The country, on the same squares, reads a docket.

The calendar, in total

Six entries. Two criminal. Three civil. One regulatory. Five of the six in front of a bench. One in front of an inbox. All six on the calendar of a single household, in a single province, in the late spring of a single year. The household contains, in addition to the citizen, two other adults and four pets, none of whom asked for any of these dates. The household's grocery list, on the same calendar, has been postponed three times because the cumulative time cost of the docket has, on the citizen's working hours, exceeded what would otherwise be spent on the household's domestic logistics.

This is the operating reality the country has, without any single moment of decision, created for a meaningful and growing share of its citizens. The citizens involved are not, on any honest description, criminals. They are not, on any honest description, frivolous litigants. They are citizens who, at six different moments in the past eighteen months, decided not to accept an answer that an institution gave them, and who, by that decision, were enrolled into a system the country has spent forty years allowing to slow down.

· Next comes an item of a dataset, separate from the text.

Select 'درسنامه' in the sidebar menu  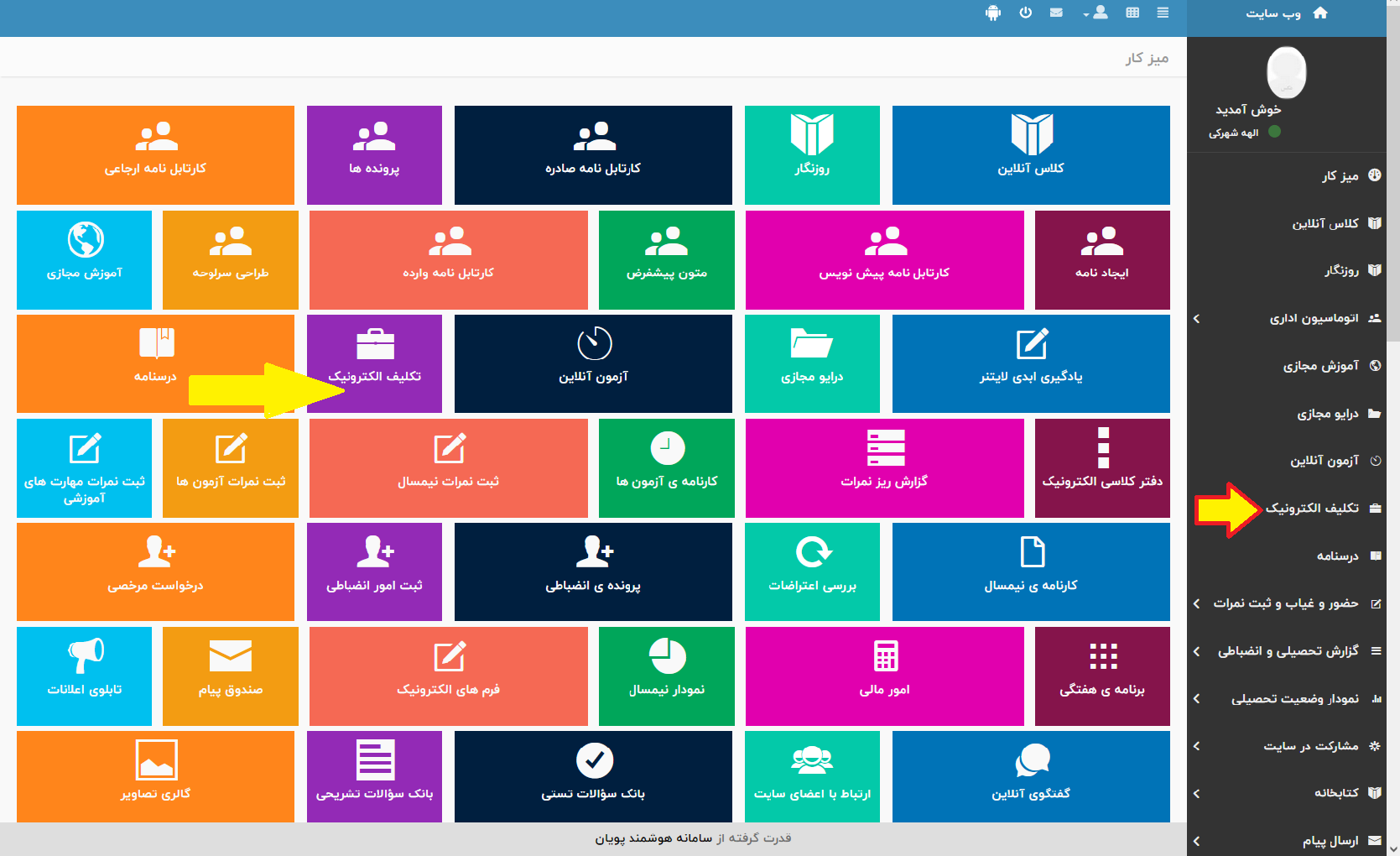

What the calendar says about the country

The country, when it reads its own statistics, reads the calendar as evidence of an engaged citizenry. The country's justice ministers, on the rare occasions on which they comment on the small-claims docket, describe an accessible system, a friendly form, a low filing fee, a docket that, despite delays, eventually produces a result. None of this is, on a careful read of the calendar above, false. None of it is true either, in the way that the country thinks it is true. The calendar above is, in the citizen's life, an unbroken series of weeks taken away from the things citizens are supposed to spend their weeks on. The calendar is the country's recurring tax on the citizens who pushed back. The country does not, in any current statistic the country publishes, measure the tax.

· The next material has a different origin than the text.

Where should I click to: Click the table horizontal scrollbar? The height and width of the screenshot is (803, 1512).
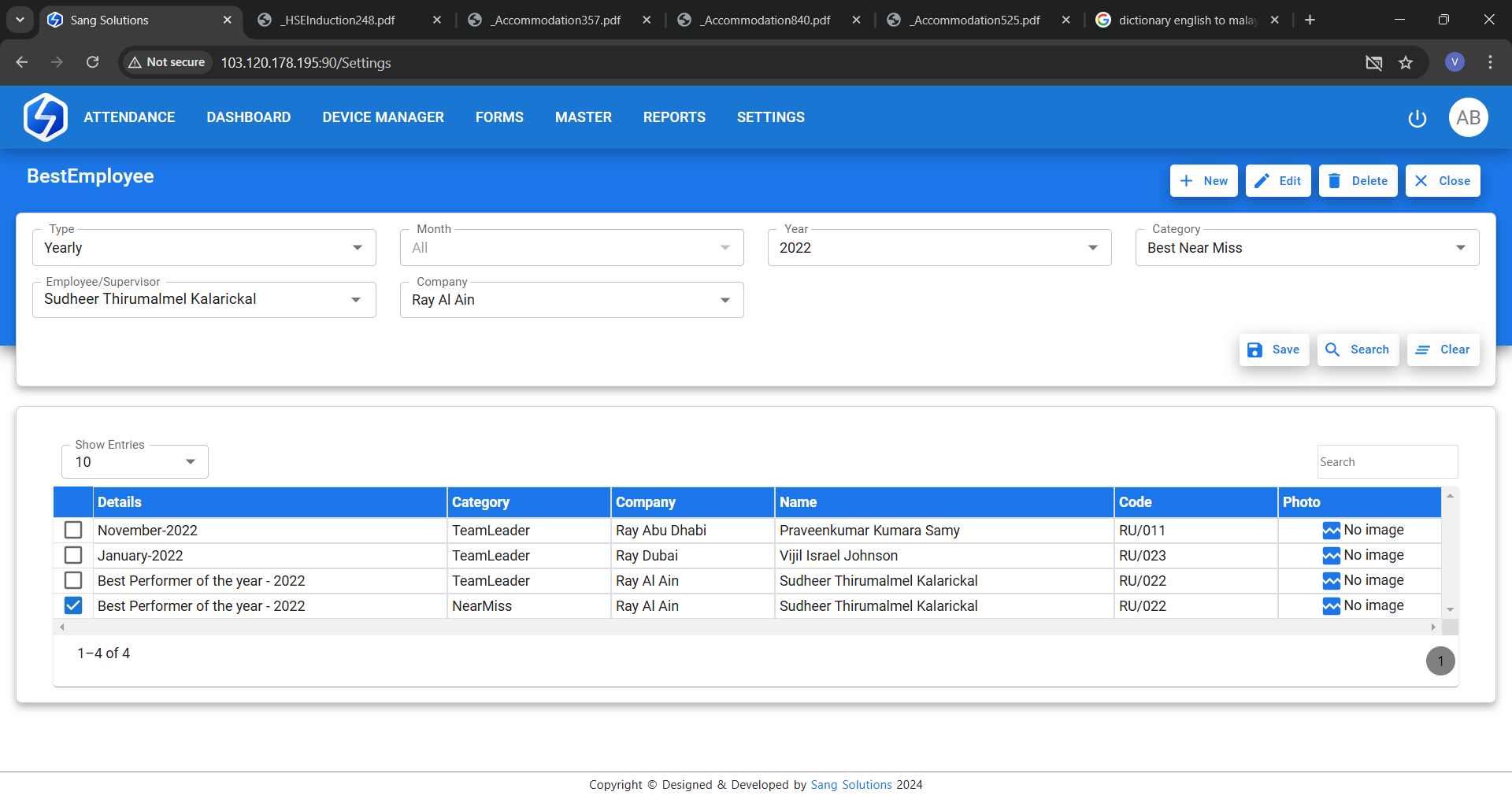(x=747, y=627)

The citizen will pay it. The citizen has decided to pay it. The decision was, in the months since the first entry was added to the calendar, the citizen's last available form of political expression that did not require him to belong to a party. The country, when it next renews its mandate at the polls, will not see the calendar. The calendar will, however, see the country.

The verdict

Six entries. One citizen. One late spring. The country can keep filling the squares. The citizen has, on the morning this article goes to press, taped a fresh blank page to the wall for the months ahead. The blank page is the country's responsibility now. The country has not, in any signal the citizen has read in the last twelve months, indicated that it intends to do less of the writing.

Stop filling the squares. Or pay the citizens for the writing.